Dalam proses akumulasi kapital, kaum kapitalis menciptakan suatu sistem yang mereproduksi diri menjadi reproduksi kapital dalam skala yang makin meningkat dan meluas. Kondisi ini dapat dilihat dari, antara hubungan secara vertical pelaku agribisnis menjadi asimetris dimana tiadanya asosiasi para pelaku agribisnis ditingkat hulu (petani), sementara asosiasi pelaku agribisnis ditingkat hilir yaitu industri pengelolaan, perdagangan dan eksportir sangat kuat. Asosiasi kartel monopolistik di tingkat hilir cenderung menjerat, menekan dan merugikan pelaku tingkat hulu. Merugikan petani sebagai produsen komoditas pertanian dan konsumen input dari alat-alat pertanian.

 

Kemajuan yang dibawa modernisme dan kapitalisme dalam isu lahan yang di dalamnya ada sistem pertanian dapat di lacak melalui proses revolusi hijau sebagai jalan modernisasi sistem dan budaya pertanian.
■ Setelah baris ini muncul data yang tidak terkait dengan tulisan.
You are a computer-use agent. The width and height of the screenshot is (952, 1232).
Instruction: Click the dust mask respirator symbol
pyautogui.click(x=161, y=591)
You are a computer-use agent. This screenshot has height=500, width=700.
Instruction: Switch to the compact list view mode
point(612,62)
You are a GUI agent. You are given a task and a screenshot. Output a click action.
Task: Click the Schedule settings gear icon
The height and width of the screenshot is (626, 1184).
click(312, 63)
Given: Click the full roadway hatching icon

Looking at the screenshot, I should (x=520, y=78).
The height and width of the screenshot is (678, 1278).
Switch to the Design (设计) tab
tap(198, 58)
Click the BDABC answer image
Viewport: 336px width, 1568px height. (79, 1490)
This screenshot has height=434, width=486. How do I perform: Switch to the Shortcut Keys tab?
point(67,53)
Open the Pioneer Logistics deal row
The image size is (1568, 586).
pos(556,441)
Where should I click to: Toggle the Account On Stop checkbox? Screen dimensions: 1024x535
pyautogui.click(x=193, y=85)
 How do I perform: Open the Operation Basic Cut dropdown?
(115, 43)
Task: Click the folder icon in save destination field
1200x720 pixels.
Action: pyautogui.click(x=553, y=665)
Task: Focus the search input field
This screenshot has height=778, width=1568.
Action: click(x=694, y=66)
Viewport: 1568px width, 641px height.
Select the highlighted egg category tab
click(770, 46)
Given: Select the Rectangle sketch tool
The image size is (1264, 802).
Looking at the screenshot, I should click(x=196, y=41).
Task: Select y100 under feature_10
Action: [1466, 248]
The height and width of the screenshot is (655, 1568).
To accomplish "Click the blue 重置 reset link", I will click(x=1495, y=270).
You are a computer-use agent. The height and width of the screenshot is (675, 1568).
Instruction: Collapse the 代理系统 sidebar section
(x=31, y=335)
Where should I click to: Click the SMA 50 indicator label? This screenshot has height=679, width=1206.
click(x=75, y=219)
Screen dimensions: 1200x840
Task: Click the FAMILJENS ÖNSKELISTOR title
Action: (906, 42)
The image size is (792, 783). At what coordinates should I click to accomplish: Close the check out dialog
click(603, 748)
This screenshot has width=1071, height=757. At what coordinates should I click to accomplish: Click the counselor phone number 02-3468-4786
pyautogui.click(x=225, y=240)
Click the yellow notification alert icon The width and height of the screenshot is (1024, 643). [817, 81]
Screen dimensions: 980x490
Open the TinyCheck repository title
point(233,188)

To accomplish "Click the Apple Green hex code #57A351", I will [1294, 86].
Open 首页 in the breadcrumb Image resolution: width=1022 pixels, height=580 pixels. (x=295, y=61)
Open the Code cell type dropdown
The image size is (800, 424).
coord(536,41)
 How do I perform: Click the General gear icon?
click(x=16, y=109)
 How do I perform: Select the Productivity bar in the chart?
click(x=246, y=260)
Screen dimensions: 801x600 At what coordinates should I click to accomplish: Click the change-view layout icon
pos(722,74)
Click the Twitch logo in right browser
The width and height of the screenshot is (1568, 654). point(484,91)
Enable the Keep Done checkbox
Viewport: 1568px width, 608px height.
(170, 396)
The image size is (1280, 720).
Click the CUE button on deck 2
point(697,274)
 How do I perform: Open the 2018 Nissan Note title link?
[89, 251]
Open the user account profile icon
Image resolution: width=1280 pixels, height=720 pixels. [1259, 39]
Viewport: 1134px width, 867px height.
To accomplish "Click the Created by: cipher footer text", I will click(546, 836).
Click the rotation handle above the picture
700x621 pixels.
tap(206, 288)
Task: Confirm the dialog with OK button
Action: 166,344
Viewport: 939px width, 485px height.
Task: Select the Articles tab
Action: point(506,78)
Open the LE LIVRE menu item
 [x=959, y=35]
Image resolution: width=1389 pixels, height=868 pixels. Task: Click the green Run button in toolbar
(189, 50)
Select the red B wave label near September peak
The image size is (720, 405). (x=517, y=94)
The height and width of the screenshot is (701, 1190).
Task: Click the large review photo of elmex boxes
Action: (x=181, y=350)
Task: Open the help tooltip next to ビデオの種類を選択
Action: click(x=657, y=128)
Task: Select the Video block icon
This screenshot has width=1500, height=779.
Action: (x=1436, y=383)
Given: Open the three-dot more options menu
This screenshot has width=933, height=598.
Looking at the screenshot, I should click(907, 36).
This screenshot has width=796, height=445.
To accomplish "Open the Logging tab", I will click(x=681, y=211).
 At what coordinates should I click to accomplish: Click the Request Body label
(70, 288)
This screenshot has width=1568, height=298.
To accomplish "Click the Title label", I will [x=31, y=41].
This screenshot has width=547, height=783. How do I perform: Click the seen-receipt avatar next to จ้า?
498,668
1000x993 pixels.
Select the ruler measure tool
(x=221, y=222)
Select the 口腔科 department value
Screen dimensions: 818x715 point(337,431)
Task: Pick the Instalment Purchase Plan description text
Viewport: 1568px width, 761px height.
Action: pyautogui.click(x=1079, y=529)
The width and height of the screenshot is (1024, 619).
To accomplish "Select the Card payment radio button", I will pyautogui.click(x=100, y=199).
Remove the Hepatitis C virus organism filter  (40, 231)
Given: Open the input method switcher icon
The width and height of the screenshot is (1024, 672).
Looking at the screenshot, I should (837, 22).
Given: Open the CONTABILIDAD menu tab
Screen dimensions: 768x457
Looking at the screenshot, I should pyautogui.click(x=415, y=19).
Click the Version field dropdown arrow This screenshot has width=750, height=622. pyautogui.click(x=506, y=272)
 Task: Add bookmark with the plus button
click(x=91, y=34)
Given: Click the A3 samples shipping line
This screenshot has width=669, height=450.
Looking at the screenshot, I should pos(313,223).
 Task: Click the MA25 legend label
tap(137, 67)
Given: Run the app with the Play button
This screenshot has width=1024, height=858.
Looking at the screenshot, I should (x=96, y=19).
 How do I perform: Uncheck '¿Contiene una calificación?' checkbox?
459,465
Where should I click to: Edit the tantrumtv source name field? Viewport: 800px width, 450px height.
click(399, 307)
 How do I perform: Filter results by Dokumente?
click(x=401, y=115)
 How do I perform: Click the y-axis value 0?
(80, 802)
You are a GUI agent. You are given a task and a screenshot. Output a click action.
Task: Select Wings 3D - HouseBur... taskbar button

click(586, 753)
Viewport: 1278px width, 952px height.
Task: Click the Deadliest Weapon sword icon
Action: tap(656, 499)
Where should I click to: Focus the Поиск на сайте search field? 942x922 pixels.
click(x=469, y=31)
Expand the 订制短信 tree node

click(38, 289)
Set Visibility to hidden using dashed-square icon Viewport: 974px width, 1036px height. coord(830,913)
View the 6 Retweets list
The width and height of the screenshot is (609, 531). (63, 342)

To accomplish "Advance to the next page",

Indonesia memulai revolusi hijau dengan sangat baik di tahun 1970-an-1980-an yang diklaim mengantarkan Indonesia berhasil menjadi negara swasembada beras terbesar dunia pada tahun 1984. Dalam waktu yang cukup lama, program Revolusi Hijau juga telah berhasil mengubah kebiasaan dan sikap para petani Indonesia yang awalnya menggunakan sistem bertani secara tradisional menjadi sistem bertani modern dimana para petani mulai menggunakan teknologi-teknologi pertanian yang ditawarkan oleh program Revolusi Hijau.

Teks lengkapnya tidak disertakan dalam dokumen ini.